We’re watching to find misuse or occasional problems. Logging is a critical component of Prospectify infrastructure. Logging is used extensively for application troubleshooting and investigating issues. Logs are streamed in realtime and over secure channels to a centralized logging service. This also allows our technical support and development teams to view logs without gaining access to the production systems. We collect everything from application logs to AWS CloudTrail logs which form a complete audit trail of user and employee activity.
We prevent single points of failure. Even if there is an interruption to one system, the rest of our services stay up and secure. We physically separate the database instances from application servers and heartily believe in the mantra of single function servers. All login pages pass data via SSL/TLS for public and private networks, and only support certificates signed by well known Certificate Authorities (CAs). All email and CRM credential related data is encrypted while in transit as well as at rest using military grade encryption to ensure the security of user IDs and passwords. Prospectify application passwords are hashed and even our own staff can’t retrieve them. If lost the password must be reset.
We backup and test our systems, just in case. Production data is mirrored to remote systems and automatically backed up daily to an offsite location. Every change to a database is stored in the ‘writeaheadlog’ and immediately shipped offsite. We test our recovery procedures regularly by restoring from backup and simulating recovery of a production database. Our backup retention varies by function and business impact, the minimum backup retention for all systems is seven (7) days and goes up to ninety (90) days.
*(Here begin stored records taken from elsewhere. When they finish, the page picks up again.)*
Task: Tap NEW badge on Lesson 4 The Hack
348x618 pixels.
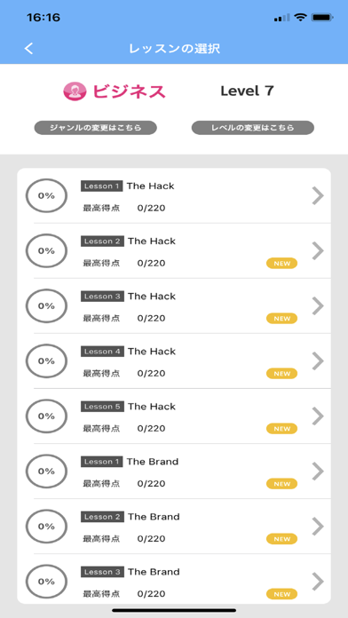Action: tap(281, 374)
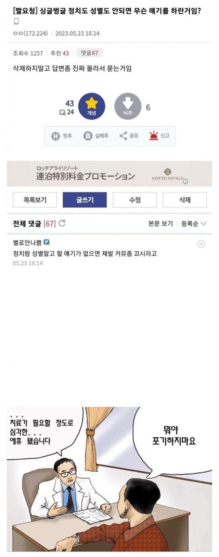Delete the comment with the X circle
Viewport: 219px width, 557px height.
[201, 244]
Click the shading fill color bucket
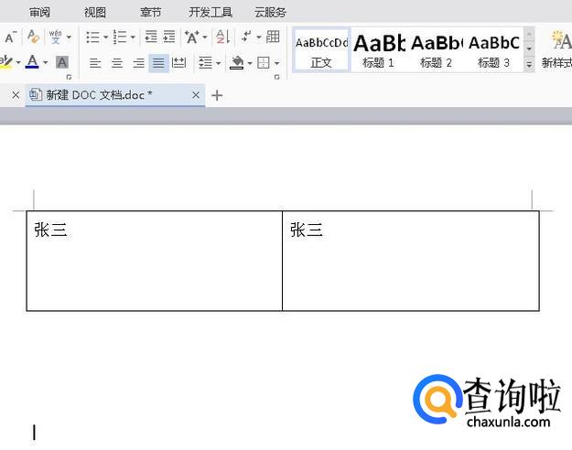The image size is (572, 450). point(237,63)
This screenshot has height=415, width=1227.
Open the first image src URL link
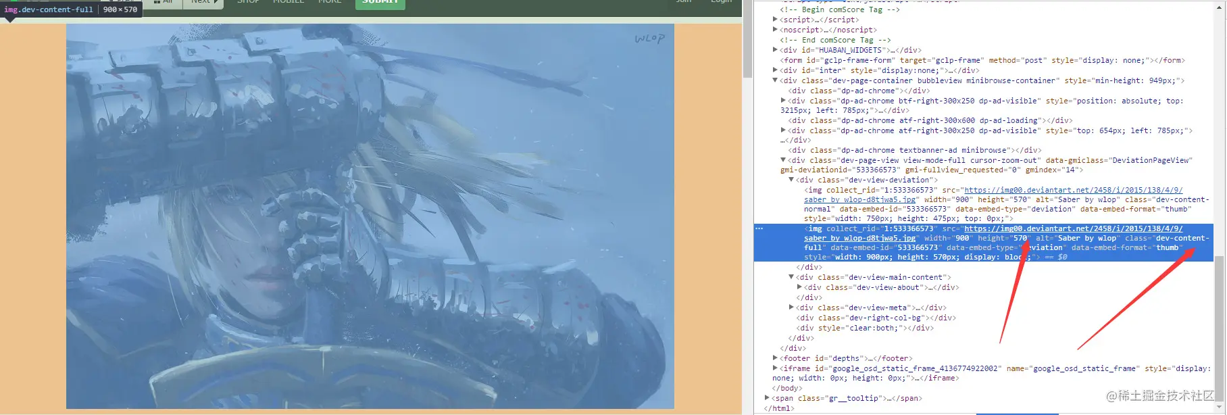(x=1073, y=191)
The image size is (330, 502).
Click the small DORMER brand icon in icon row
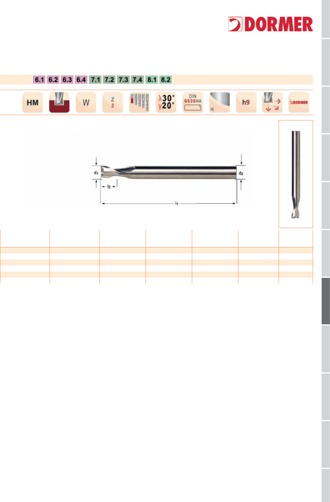pyautogui.click(x=299, y=103)
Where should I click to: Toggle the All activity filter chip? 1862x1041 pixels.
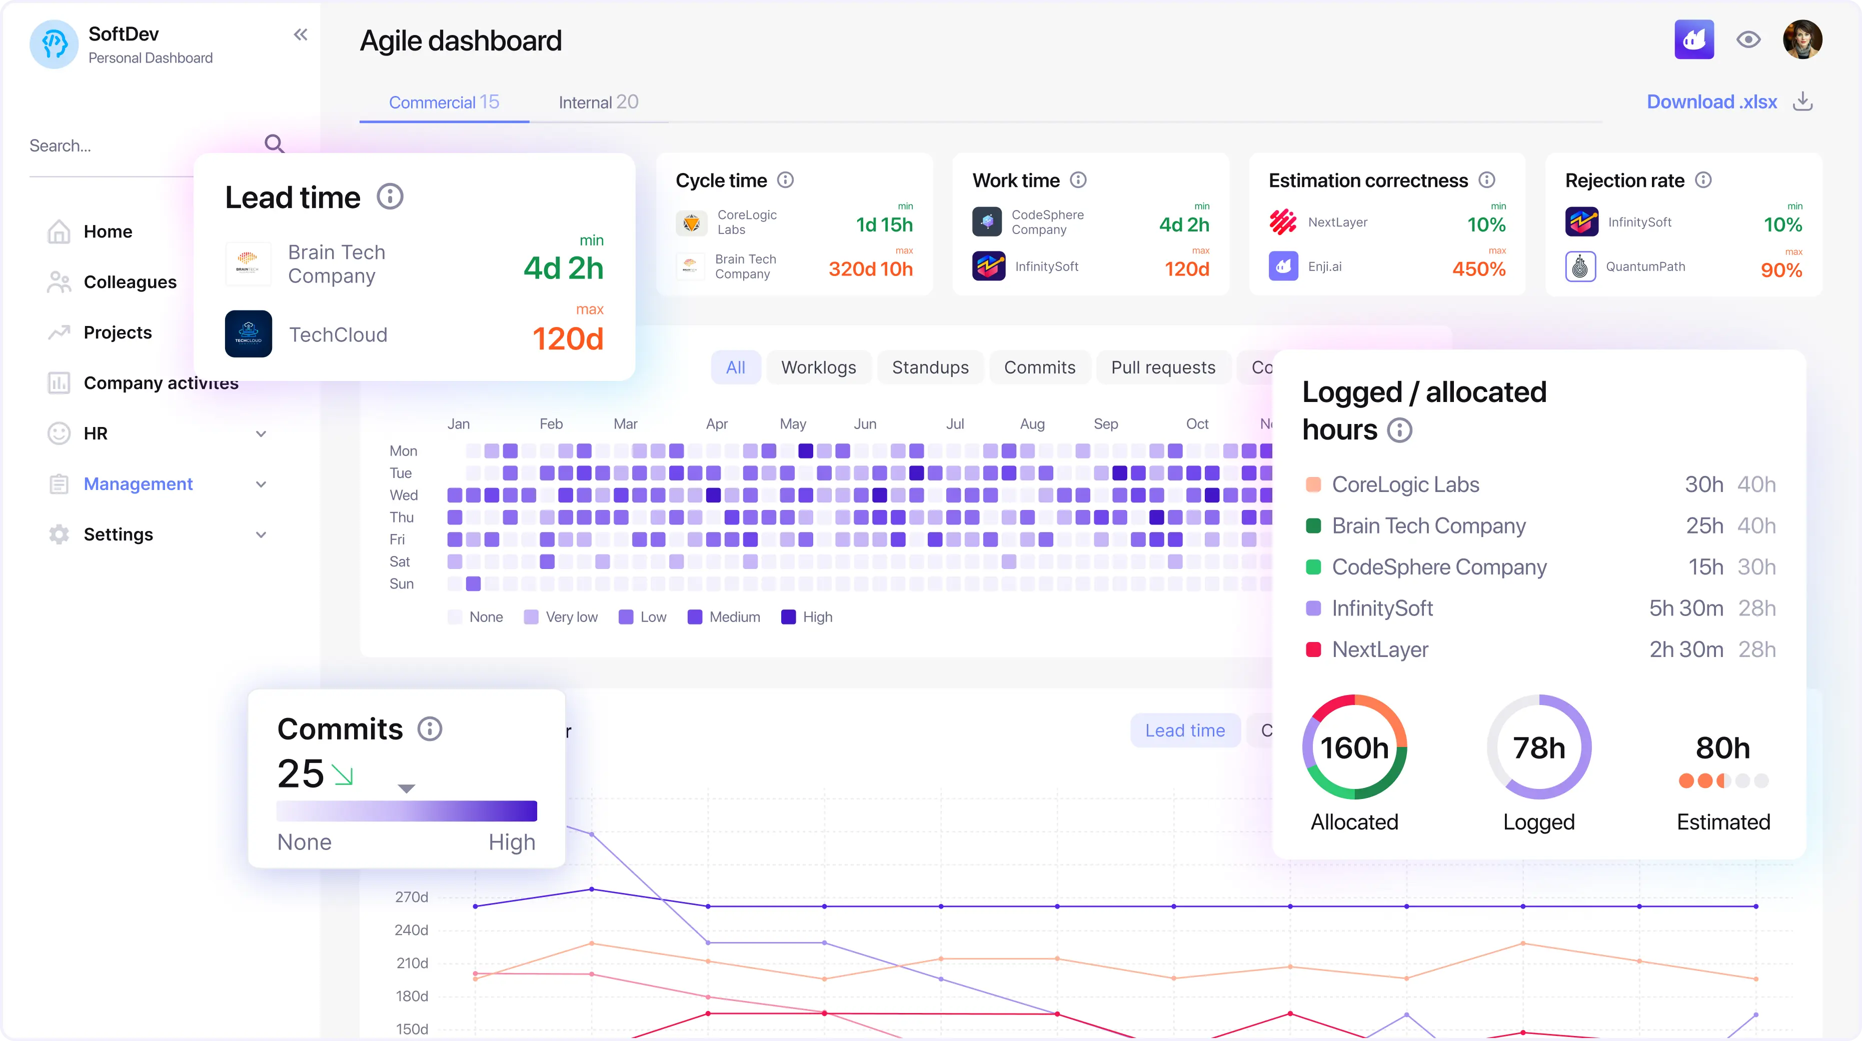click(x=735, y=368)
Our production applications are deployed in multiple availability zones and leverage AWS MultiAZ technology which can sustain the loss of an entire data center in a region.
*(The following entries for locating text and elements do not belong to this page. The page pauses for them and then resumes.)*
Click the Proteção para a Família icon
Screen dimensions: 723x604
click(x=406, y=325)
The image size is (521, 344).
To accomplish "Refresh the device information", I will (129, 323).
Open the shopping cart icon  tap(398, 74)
We protect our systems to protect your data. Prospectify offices are protected behind network firewalls from well known security vendors and secured by keycard access. Our employee workstations and laptops are imaged and managed using Puppet. Collaborative tools like email, document shares and calendars require two-factor authentication to mitigate phishing attacks. Critical infrastructure passwords are locked in a virtual vault using AES256 encryption and can only be accessed by a handful of individuals in the organization.
If we have to part ways, we’ll make sure your data isn’t at risk. To cancel and delete your account, please contact your account manager or our Customer Success team. Canceling your account will disable all access to Prospectify Platform and affects all data associated with your account. Before you cancel your account, you must make sure you export or print any information you might need from Prospectify Platform, for example, leads and contacts are exportable via CSV. Activity-specific data in Cadence, such as call logs, sentiments, activity, etc. are synchronized to Salesforce (SFDC) automatically. We retain your account data in our systems for a minimum period of 30 days in the event you request to reactivate your account. We cannot guarantee accounts closed longer than 30 days can be reopened. After your account has been closed for 30 days, all the data in the account may be permanently deleted from our systems within a reasonable time period, as permitted by law, and will disable your access to any other services that require a Prospectify Platform account. We will respond to any such request, and any appropriate request to access, correct, update or delete your personal information within the time period specified by law (if applicable) or without excessive delay. We will promptly fulfill requests to delete personal data unless the request is not technically feasible or such data is required to be retained by law (in which case we will block access to such data if required by law).